The state education board approved a resolution in September calling for the state Department of Education and Department of Health and Human Services to work together to share vaccine resources with school districts. The resolution calls on the departments to provide information “such that schools can present public reports on those rates to the parents of their students.”

No House Republicans are co-sponsoring the bill package. 

House Speaker Matt Hall, R-Richland Township, said he does not know the details of the bills. “My instinct is you’re not going to be seeing a lot of movement on this.”

Skipping the vax

Michigan’s school vaccination waiver rate rose to 6.2% in 2024, its highest level in more than 10 years. 

Michigan students and their parents have been required to discuss their decision to avoid immunization with their local health department since 2015, a decision the state health department made to decrease the number of exemptions.

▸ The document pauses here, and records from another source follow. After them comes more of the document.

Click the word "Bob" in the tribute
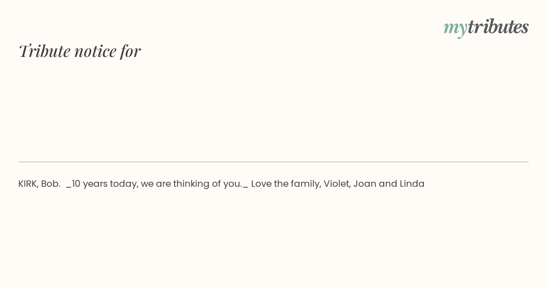Image resolution: width=547 pixels, height=287 pixels. (x=51, y=184)
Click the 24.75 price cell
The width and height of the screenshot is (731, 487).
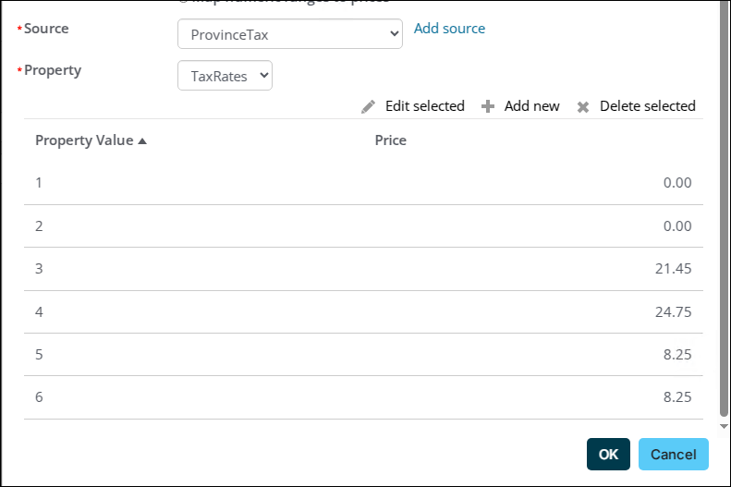click(673, 312)
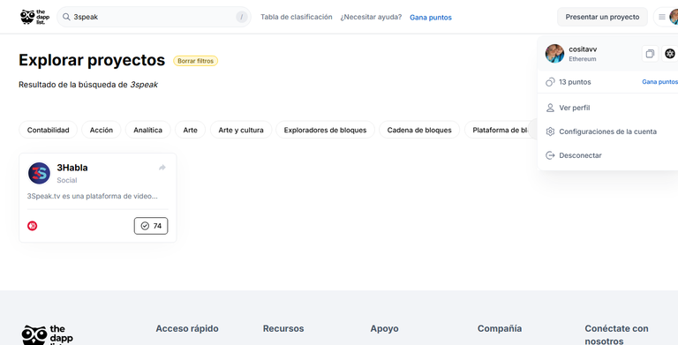Select the Contabilidad category filter
Image resolution: width=678 pixels, height=345 pixels.
[x=48, y=130]
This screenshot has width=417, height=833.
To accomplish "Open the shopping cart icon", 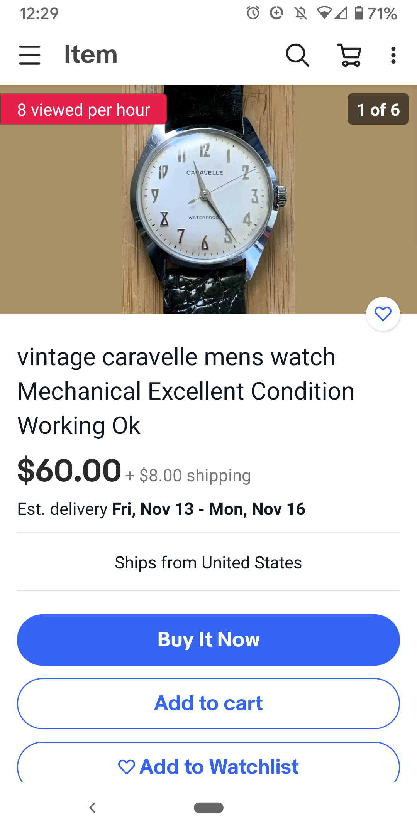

Recent legislative efforts are seeking to undo those rules and expand civil rights protections for those who refuse vaccination.

Family physicians like Dr. Allan Wilke, a former chair at Western Michigan University’s medical school, note that while “vaccines are incredibly effective,” the current politicization of science has cast “seeds of doubt” on their benefits.

“The notion that vaccines are not safe goes back decades now, but it’s been a fringe issue,” said Wilke at the bill’s press conference. “It’s only now coming to the fore.”

Wilke said vaccines have successfully reduced the number of cases of polio and other infectious diseases in the US, though the lack of visible illnesses have also made people “complacent.”